REQUIREMENTS >> Retype the rows exactly as they appear, starting at the line that contains "Viewport: 725px width, 1568px" and continuing through the end of the rows.

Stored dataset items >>
↓↓↓

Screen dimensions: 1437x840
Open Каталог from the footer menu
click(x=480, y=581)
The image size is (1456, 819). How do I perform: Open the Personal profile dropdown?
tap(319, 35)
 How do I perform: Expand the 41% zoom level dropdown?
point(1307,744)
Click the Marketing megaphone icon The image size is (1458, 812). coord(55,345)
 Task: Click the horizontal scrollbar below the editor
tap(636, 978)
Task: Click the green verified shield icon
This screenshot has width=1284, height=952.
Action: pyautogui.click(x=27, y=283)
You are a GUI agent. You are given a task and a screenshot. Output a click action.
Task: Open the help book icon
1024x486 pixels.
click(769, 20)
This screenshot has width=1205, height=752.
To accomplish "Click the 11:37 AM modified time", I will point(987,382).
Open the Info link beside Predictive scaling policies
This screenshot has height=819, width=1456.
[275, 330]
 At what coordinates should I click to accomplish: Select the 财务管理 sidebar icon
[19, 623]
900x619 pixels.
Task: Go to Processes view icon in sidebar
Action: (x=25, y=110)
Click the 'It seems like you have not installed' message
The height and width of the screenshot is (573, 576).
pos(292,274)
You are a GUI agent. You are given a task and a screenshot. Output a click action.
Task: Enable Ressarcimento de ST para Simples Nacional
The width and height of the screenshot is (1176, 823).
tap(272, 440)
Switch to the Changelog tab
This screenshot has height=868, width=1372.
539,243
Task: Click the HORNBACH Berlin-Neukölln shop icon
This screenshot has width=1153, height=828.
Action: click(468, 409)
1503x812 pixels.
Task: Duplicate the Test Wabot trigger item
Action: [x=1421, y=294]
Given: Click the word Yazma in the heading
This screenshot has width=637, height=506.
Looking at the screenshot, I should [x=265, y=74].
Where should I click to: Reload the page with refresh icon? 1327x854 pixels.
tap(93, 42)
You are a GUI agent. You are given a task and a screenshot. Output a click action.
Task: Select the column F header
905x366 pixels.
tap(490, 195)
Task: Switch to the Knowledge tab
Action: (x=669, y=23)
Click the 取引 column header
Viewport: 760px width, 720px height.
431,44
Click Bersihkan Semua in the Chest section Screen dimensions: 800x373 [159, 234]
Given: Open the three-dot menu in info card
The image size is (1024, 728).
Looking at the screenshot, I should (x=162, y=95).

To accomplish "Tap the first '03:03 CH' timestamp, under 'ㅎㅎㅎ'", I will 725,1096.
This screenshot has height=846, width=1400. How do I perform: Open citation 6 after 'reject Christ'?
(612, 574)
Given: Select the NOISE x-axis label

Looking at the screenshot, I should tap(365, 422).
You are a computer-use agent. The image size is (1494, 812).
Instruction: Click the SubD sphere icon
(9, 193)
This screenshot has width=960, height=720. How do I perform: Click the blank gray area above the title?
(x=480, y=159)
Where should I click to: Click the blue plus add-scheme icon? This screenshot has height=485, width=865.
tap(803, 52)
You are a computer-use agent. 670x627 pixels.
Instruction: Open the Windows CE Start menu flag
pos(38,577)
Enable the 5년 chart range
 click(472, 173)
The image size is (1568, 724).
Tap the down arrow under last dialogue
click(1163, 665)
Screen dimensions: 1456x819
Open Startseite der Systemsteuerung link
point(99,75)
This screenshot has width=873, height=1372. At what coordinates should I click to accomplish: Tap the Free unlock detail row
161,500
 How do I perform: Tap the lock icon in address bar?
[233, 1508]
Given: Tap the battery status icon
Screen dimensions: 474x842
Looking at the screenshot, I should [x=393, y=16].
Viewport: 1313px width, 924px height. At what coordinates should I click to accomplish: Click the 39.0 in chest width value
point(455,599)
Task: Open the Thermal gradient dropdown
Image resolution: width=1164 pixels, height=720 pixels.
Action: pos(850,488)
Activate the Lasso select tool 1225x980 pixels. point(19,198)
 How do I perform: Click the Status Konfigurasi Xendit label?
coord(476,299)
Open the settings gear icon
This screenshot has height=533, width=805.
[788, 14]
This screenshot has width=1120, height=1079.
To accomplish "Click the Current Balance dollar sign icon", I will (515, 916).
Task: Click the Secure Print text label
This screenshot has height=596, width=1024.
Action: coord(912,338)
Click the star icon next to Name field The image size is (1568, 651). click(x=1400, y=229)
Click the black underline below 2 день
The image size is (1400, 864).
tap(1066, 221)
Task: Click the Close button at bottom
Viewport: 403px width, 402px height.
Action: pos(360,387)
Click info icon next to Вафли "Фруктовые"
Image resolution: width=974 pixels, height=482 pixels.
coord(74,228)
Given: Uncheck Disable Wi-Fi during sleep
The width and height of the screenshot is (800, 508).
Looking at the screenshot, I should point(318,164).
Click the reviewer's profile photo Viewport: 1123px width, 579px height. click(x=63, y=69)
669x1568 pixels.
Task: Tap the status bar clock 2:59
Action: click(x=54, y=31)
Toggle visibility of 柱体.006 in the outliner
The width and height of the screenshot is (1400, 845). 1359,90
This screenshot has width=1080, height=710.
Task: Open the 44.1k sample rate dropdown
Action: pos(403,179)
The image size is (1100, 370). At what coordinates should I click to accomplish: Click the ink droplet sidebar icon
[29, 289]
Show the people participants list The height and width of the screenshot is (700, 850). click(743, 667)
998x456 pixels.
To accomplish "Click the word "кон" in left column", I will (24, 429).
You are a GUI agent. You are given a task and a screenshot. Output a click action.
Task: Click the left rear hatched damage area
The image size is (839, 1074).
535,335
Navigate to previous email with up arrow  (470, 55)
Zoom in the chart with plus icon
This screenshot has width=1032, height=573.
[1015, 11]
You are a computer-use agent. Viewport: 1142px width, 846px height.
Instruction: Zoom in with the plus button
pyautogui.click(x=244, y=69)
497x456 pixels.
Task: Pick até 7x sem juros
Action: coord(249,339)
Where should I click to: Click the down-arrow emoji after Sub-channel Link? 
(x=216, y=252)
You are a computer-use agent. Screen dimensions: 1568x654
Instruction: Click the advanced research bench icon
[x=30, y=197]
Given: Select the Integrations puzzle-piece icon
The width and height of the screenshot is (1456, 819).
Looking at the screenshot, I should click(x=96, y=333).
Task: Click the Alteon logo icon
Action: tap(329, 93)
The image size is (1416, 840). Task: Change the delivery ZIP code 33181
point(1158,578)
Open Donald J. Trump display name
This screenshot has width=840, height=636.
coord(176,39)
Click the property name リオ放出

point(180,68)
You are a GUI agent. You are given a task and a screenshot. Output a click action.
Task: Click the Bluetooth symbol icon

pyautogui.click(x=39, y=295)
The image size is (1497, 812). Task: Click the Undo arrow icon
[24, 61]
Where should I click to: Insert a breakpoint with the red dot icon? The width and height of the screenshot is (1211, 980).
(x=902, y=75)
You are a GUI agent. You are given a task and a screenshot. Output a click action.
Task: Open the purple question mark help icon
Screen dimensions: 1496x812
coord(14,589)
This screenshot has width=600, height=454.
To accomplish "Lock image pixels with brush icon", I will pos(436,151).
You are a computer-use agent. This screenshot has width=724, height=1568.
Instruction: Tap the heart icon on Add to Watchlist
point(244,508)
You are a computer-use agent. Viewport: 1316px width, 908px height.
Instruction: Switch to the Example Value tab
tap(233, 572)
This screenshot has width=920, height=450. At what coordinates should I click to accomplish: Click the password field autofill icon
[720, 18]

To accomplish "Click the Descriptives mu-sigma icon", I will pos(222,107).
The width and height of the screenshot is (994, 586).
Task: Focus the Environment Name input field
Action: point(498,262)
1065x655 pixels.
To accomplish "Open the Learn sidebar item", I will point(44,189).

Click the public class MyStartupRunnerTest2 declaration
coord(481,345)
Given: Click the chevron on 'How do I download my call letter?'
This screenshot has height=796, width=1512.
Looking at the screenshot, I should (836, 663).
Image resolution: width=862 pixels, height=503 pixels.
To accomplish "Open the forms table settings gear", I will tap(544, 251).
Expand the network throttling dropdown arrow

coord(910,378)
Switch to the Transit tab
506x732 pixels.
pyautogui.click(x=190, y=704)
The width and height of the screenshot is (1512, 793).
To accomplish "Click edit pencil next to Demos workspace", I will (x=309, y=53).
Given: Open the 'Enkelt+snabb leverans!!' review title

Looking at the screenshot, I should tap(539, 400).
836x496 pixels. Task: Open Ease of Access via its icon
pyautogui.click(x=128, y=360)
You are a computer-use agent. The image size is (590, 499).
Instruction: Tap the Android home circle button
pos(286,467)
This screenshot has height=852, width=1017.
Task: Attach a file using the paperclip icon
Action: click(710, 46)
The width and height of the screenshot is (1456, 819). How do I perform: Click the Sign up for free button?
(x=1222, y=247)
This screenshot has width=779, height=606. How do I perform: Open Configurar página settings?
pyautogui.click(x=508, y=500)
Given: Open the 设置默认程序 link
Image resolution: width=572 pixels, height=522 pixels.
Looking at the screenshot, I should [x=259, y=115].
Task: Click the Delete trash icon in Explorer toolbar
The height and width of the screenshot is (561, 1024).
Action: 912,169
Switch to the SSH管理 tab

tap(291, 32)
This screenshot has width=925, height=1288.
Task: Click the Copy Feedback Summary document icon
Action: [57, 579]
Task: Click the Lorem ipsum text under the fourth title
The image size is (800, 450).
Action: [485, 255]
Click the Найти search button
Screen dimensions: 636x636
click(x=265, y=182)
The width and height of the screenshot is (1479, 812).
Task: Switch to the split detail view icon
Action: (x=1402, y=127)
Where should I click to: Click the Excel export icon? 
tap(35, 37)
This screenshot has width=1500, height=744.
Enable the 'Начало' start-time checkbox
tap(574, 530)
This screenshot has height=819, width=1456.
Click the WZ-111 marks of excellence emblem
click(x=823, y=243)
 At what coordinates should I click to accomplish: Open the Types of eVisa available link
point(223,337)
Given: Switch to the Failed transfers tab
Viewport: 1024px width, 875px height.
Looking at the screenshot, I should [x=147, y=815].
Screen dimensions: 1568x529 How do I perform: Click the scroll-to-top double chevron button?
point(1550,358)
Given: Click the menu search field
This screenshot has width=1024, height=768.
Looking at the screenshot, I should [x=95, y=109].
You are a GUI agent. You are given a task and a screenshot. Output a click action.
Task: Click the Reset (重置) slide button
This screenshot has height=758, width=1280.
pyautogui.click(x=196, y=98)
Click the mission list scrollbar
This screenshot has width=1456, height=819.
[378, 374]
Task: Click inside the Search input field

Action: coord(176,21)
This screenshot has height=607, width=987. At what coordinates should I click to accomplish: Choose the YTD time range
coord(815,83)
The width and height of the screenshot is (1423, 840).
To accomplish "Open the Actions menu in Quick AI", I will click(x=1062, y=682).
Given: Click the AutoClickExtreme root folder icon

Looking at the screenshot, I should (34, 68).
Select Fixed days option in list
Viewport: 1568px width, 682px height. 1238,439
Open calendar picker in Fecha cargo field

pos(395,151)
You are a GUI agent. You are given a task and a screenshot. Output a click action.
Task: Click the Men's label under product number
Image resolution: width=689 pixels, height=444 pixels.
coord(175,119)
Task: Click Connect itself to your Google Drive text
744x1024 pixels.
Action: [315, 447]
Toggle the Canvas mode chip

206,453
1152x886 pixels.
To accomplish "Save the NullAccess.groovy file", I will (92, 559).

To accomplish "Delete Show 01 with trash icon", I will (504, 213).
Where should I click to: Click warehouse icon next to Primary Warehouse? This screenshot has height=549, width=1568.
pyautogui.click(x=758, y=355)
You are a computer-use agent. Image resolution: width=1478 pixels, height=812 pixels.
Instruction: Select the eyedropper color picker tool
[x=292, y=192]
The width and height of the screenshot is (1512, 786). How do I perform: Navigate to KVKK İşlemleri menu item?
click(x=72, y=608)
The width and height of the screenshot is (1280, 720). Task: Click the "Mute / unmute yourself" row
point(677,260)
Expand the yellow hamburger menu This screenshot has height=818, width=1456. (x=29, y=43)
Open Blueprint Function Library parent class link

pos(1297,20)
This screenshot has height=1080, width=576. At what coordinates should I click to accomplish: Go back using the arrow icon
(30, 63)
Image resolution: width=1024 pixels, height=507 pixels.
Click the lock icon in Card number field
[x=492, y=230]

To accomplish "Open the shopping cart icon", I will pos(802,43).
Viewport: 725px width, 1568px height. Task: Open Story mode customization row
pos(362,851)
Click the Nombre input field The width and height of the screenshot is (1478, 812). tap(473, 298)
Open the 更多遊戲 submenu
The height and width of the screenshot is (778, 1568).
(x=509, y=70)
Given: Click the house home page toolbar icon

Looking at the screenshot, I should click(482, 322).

↑↑↑

RESULT OF THIS EXERCISE >>
Viewport: 725px width, 1568px height. Task: Open Story mode customization row
pos(362,851)
Click the Nombre input field The width and height of the screenshot is (1478, 812). tap(473, 298)
Open the 更多遊戲 submenu
The height and width of the screenshot is (778, 1568).
(x=509, y=70)
Given: Click the house home page toolbar icon

Looking at the screenshot, I should click(482, 322).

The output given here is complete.